ゴルフ場殺人事件【感想】

読書

 ポアロの元に、自分の身に危険が迫っているから早く来てほしいという内容の手紙が届く。早速出発するポアロとヘイスティングズだが、到着した時、差出人は既に死体となっていた。
 フランスの名刑事ジローと競い合うポアロ。そしてヘイスティングズの前に現れる謎の少女シンデレラ。

 若く実際的な刑事ジローとの対決と共に、描かれるいくつかのロマンス、そして登場人物の女性の描写が面白い作品というのが第一印象。そしてロマンスがらみの情緒的な描写が格好のミスリードになっていて、それが巧み。クリスティーじゃない作家がこれをやったら、「ヘイスティングズ! このミスリードキングめ!」と言ってしまうところです。心理的なブラフが効いていて、それが明らかになっても不快じゃない。むしろ心地よいどんでん返し。

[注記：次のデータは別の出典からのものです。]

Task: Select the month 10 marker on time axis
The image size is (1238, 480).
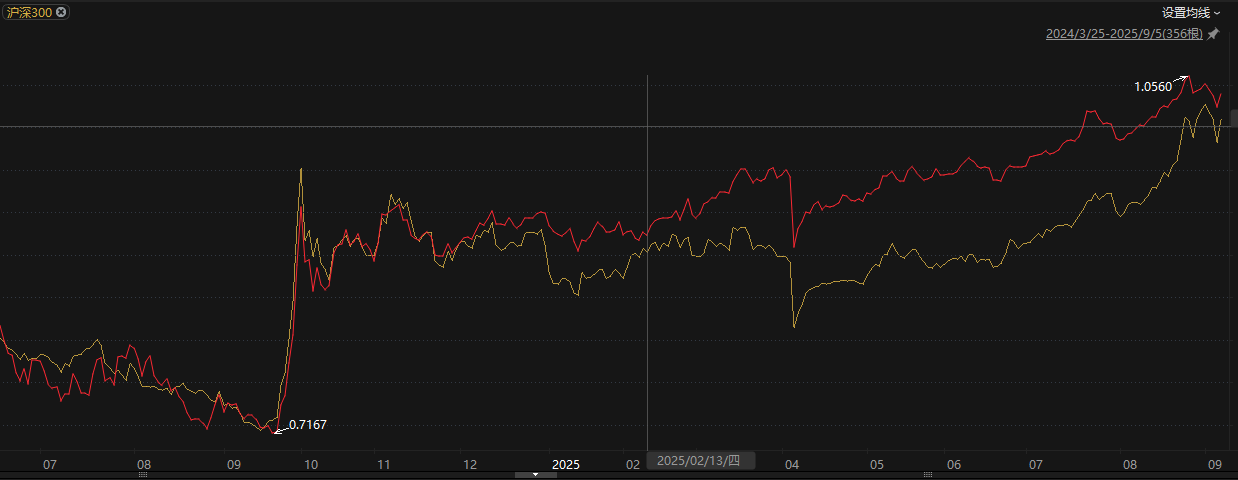Action: (x=310, y=465)
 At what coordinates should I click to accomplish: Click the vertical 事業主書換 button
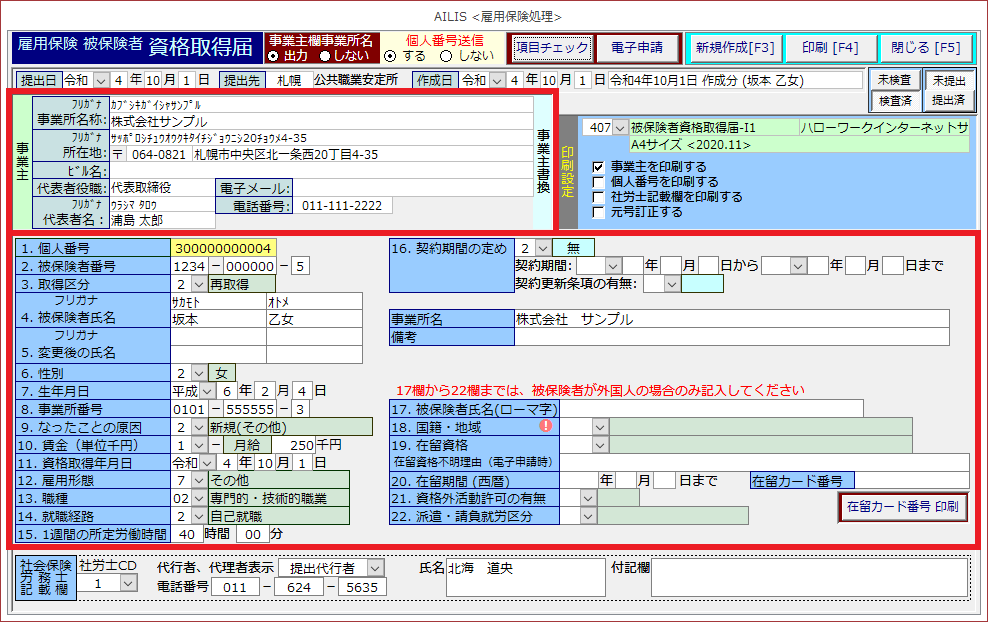tap(544, 159)
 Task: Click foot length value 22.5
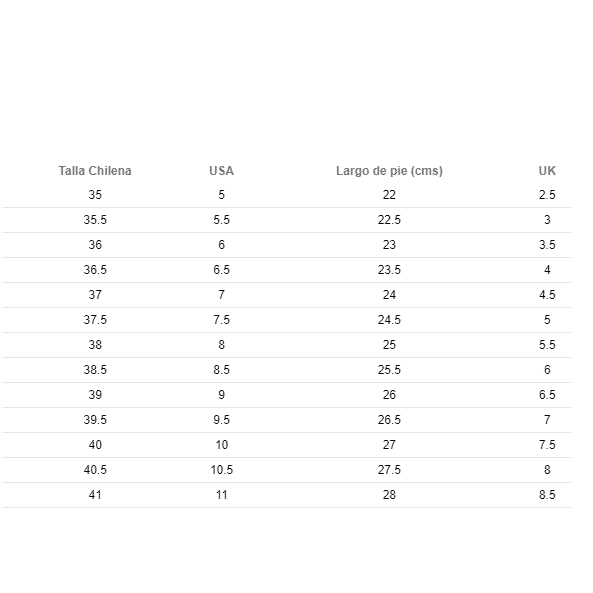click(x=389, y=220)
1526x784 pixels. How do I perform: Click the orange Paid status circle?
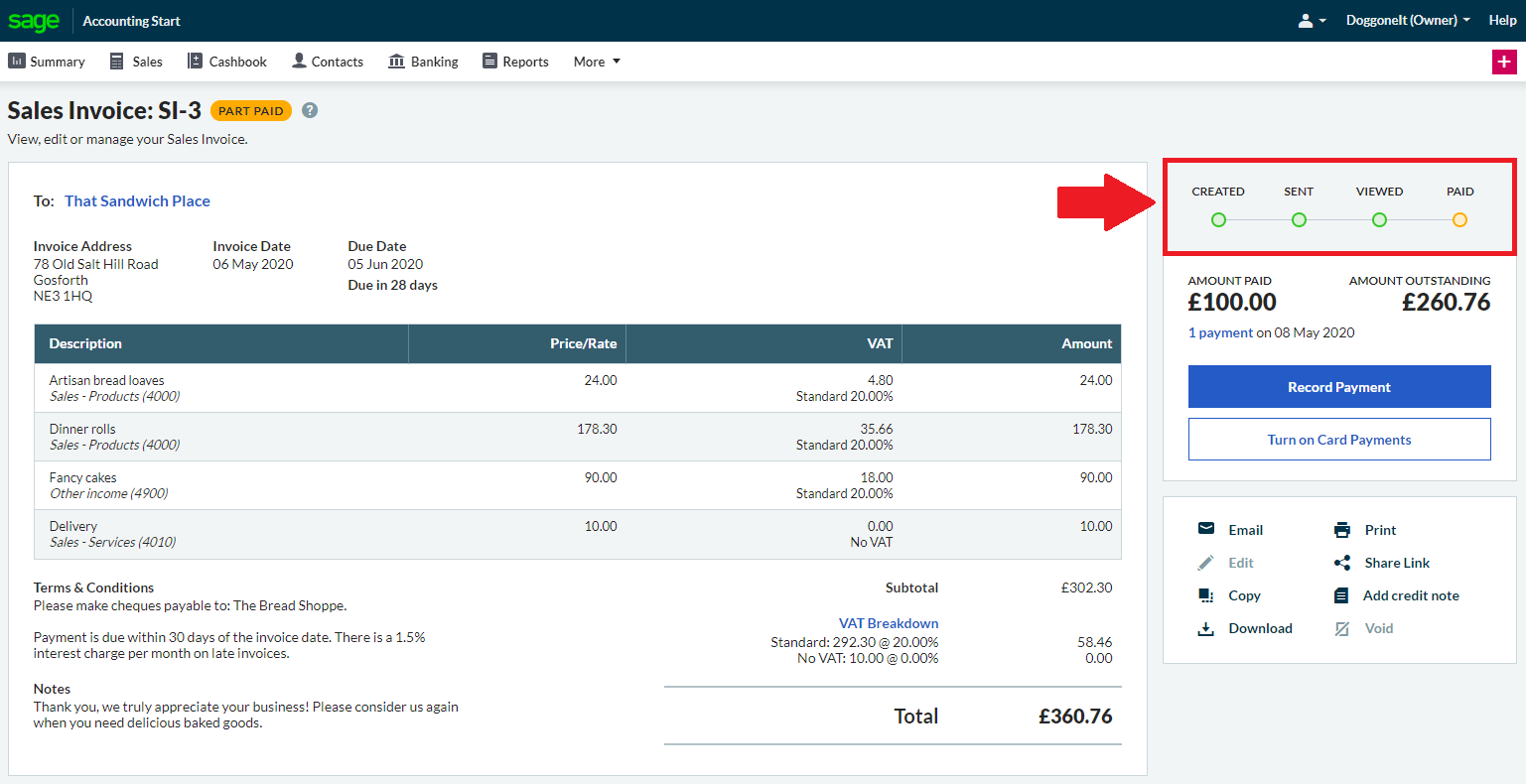pos(1459,220)
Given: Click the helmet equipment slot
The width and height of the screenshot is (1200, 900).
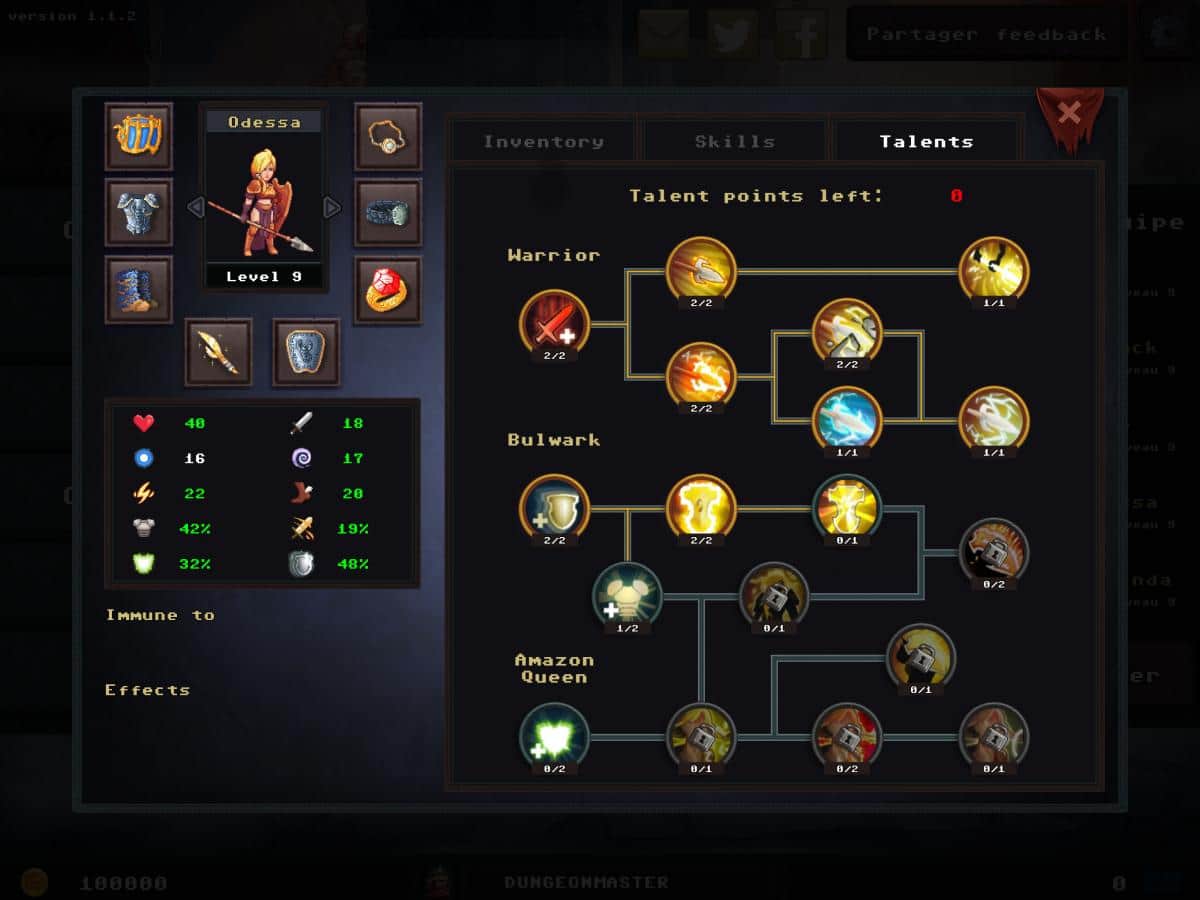Looking at the screenshot, I should [x=139, y=136].
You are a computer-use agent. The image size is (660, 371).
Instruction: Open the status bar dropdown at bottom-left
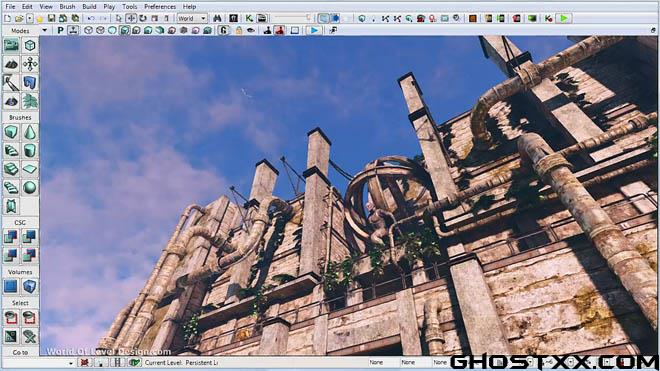pyautogui.click(x=71, y=363)
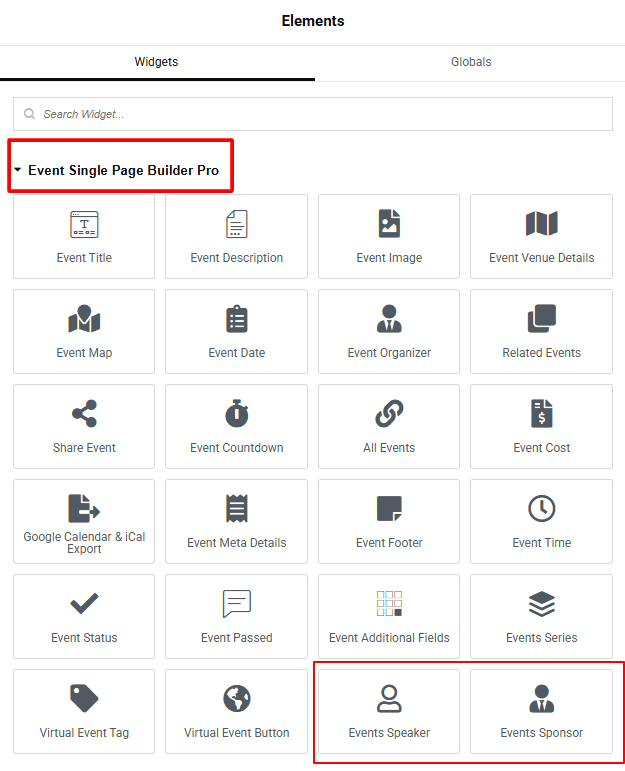The width and height of the screenshot is (625, 771).
Task: Select the Event Map pin icon
Action: [x=84, y=319]
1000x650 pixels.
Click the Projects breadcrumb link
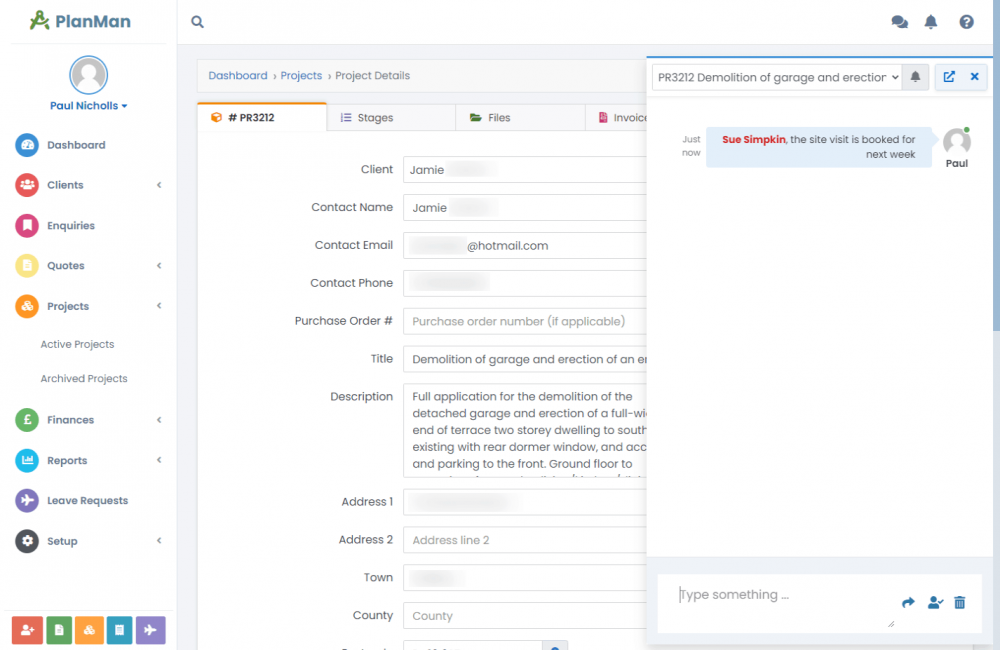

 再読になりますが、改めてこれはうまいなと思ったのは、凶器のナイフの使い方。そしてジローが切り捨てた意味のない証拠にひとつひとつ理由がつく、その気持ち良さ。
 また、若い恋人(?)たちに向けるポアロの視線の優しさも目を引きます。

 登場人物たちの未来に、お幸せに、と祈って本を置く、そんな一冊です。

 クリスティー文庫版の解説は、ポアロファンなら名前は覚えてなくても声は覚えているはずの熊倉一雄さん。デヴィッド・スーシェの声の吹き替えをされた方です。解説というよりは吹き替えにまつわるエッセイで、興味深いものです。